E tem criatividade fiscal também
Folha
O governo lançou o Programa “Agora tem especialista“. O mérito é inconteste. Segundo a exposição de motivos da medida provisória, trata-se de “diminuir o tempo de espera de consultas, procedimentos, exames(…) diante da elevada demanda reprimida no SUS, com destaque para condições de alta complexidade, como o câncer”.
O problema é que, para pagar a conta, em vez de reduzir outras despesas, usou-se a criatividade fiscal.
Hospitais privados prestarão os serviços e serão pagos com um “crédito financeiro” de até R$ 2 bilhões por ano, de 2026 a 2030, que poderá ser usado prioritariamente para pagar dívidas que os hospitais tenham com o governo. “Se houver sobra” —diz a MP— “poderão ser objeto de compensação com débitos próprios vencidos ou vincendos”.
Ou seja, o governo vai pagar os hospitais com um “vale”, com o qual eles podem quitar dívidas ou impostos. Com isso, não se registra no orçamento a despesa com serviços médicos, driblando-se o limite de gastos do arcabouço fiscal.
Portaria dos ministérios da Saúde e Fazenda limitou o uso dos créditos ao abatimento de dívidas dos hospitais, estimada em R$ 34 bilhões, nada falando sobre o uso para pagar impostos. Mas a MP permite, e a portaria pode ser mudada a qualquer momento, liberando o uso do “vale” para pagar impostos correntes. O que é provável, pois um dia o estoque da dívida dos hospitais acabará.
Na mesma linha, será possível que planos de saúde prestem atendimento médico como forma de pagar ao SUS pelo atendimento de seus clientes na rede pública (R$ 750 milhões/ano, R$ 9 bilhões em dívidas).
O objetivo do limite de gastos é frear o crescimento da dívida pública. A renúncia de receita do Programa aumenta o déficit e faz a dívida crescer. Logo, cumpre-se formalmente o arcabouço, mas não se atinge o seu objetivo.
Um argumento em favor do uso do “vale” é de que seria difícil cobrar a dívida dos hospitais e planos, de modo que receber o pagamento em prestação de serviços seria melhor do que nada.

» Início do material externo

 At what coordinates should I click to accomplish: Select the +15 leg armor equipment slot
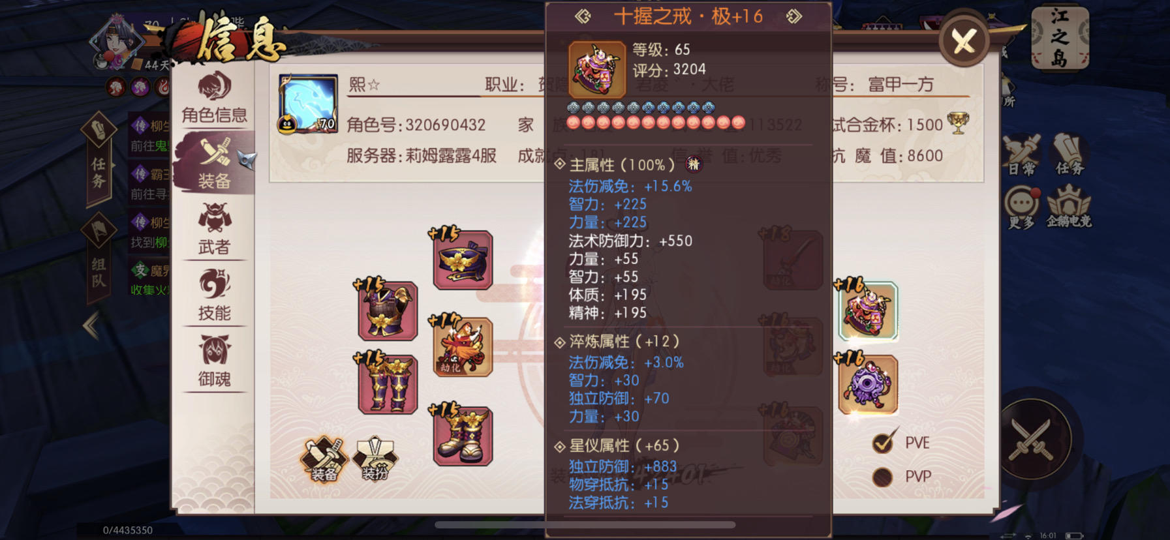point(388,384)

Ora, o governo tem comemorado que as transações tributárias têm recuperado créditos de difícil retorno. Por que não aplicar aos hospitais e planos? Que se cobre a dívida pelos caminhos normais e se faça a despesa pela via orçamentária.
A MP também estipula que será prestada atenção especializada em saúde pela AGSUS (Agência Brasileira de Apoio à Gestão do SUS) —um serviço social autônomo, cuja função principal é gerenciar o Programa Mais Médicos— e pelo Grupo Hospitalar Conceição S.A, uma estatal dependente.

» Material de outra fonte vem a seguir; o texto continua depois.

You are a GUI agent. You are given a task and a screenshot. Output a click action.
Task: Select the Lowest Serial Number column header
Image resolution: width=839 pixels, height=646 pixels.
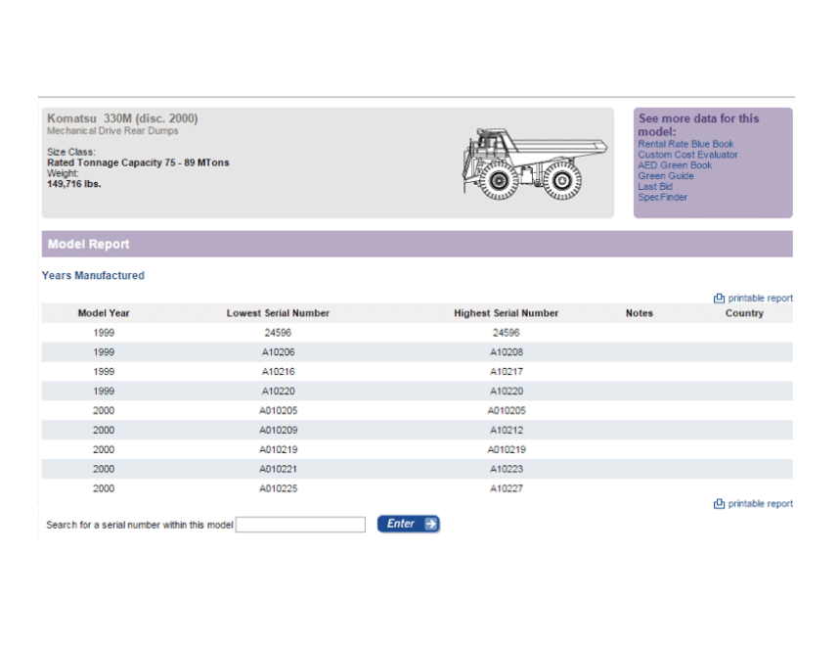[278, 313]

Essas duas instituições, por lei, podem receber recursos de pessoas físicas ou jurídicas, de direito público ou privado. Assim, nada impede que, por exemplo, um “Fundo Privado”, controlado pelo governo, aporte recursos nas duas instituições, como já se fez no Programa Pé de Meia. Seria mais um drible.

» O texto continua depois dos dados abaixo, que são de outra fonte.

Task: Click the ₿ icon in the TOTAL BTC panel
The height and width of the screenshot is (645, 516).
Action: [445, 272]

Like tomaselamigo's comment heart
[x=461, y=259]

A fundação de apoio de ciência e tecnologia da Fiocruz (Fundação Oswaldo Cruz), que não está sujeita ao teto de gastos, também dará “apoio a políticas (…) de atenção especializada, com a possibilidade de contratação de pessoas e serviços”. Esse tipo de fundação de apoio tem o propósito de investir em ciência e tecnologia, e não de prover serviços públicos: um desvirtuamento de função para, de novo, contornar o arcabouço.
O problema não está no mérito da política pública, e sim na incapacidade de fazer escolhas, de substituir políticas ruins por boas. Cria-se o cacoete de gastar por fora, sem transparência, alimentando a dívida, os juros e a inflação.